Records from a data source
--*--

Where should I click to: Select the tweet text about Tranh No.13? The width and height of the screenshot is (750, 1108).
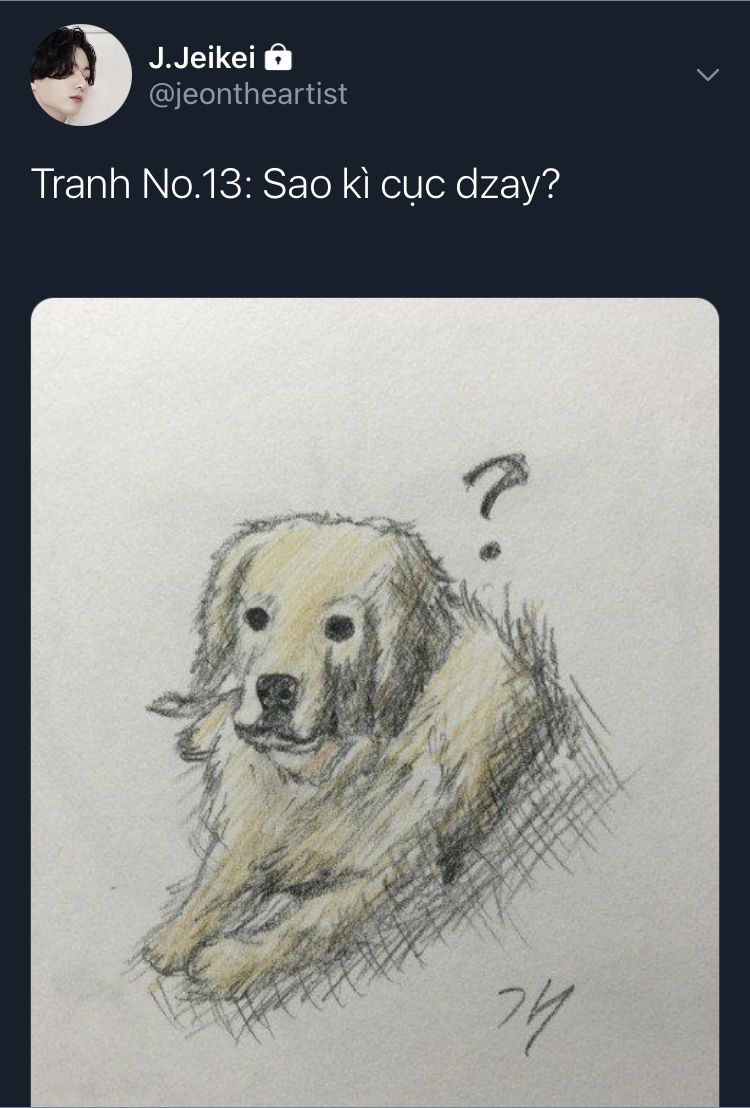pyautogui.click(x=295, y=185)
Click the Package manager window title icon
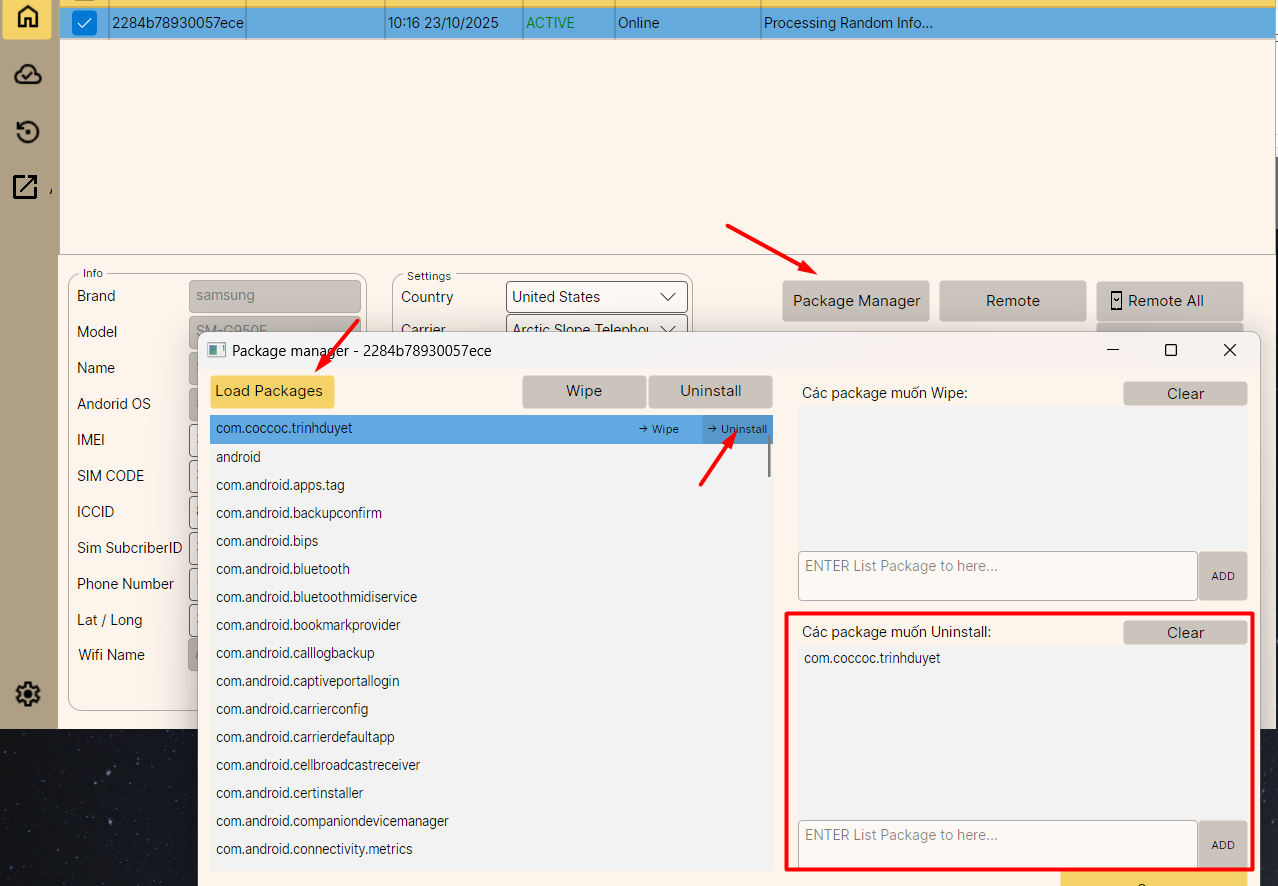This screenshot has width=1278, height=886. pos(216,351)
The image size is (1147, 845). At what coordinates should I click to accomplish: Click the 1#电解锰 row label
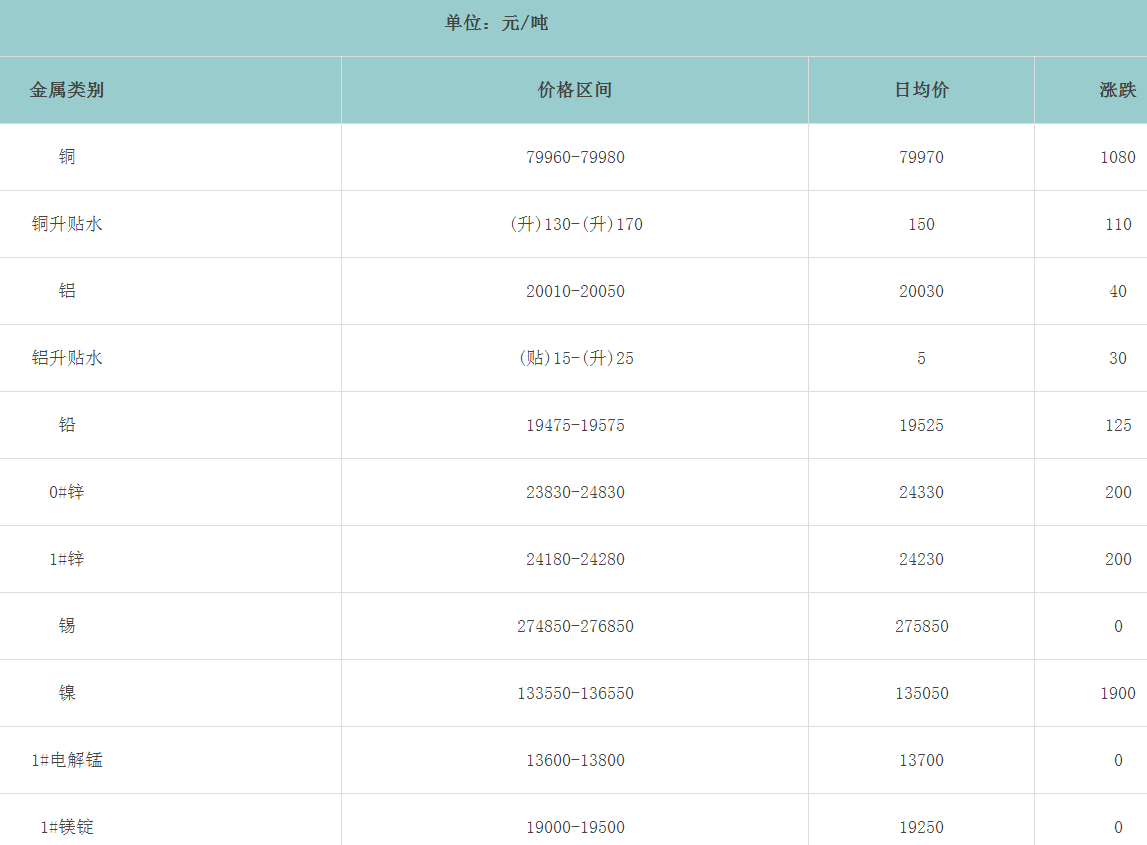coord(67,760)
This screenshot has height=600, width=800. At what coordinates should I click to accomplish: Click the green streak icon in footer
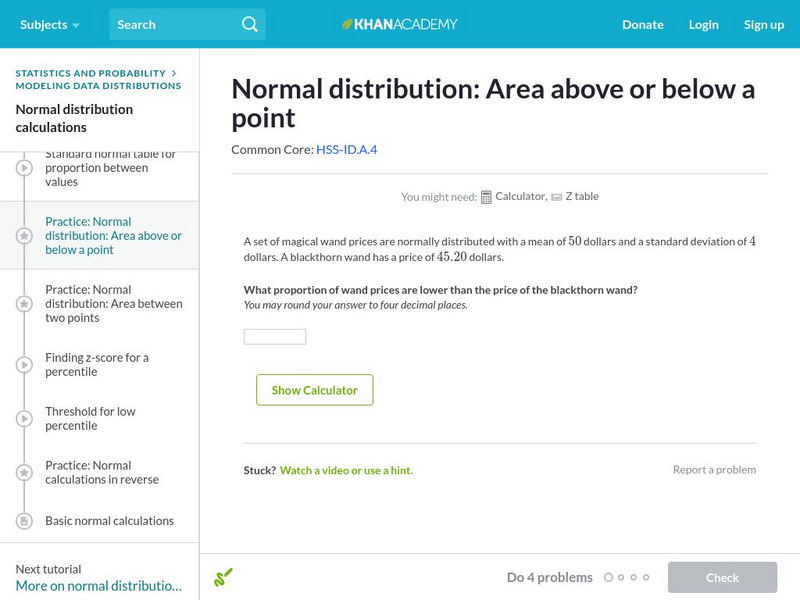pos(223,577)
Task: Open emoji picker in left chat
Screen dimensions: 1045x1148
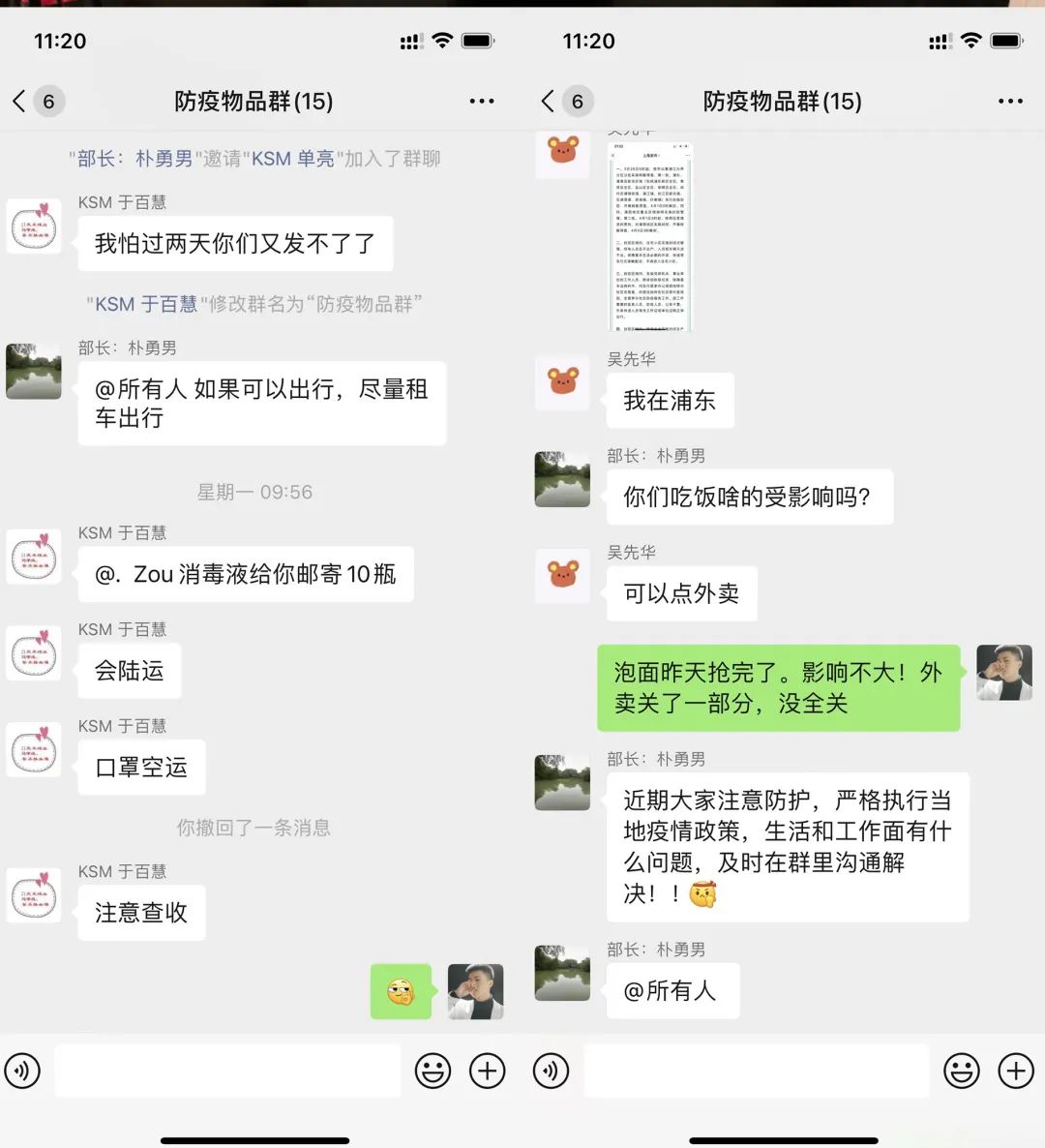Action: (x=433, y=1072)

--*--

What you should do
Repeat exactly the lines from the one containing "The image size" to the last line of the data above, both included, and write no pictures into the copy.

Output for this exercise
The image size is (1147, 845). At what coordinates should I click to accomplish: Click the 1#电解锰 row label
coord(67,760)
This screenshot has height=600, width=800. At what coordinates should I click to accomplish: Click the green streak icon in footer
pos(223,577)
Task: Open emoji picker in left chat
Screen dimensions: 1045x1148
Action: (x=433, y=1072)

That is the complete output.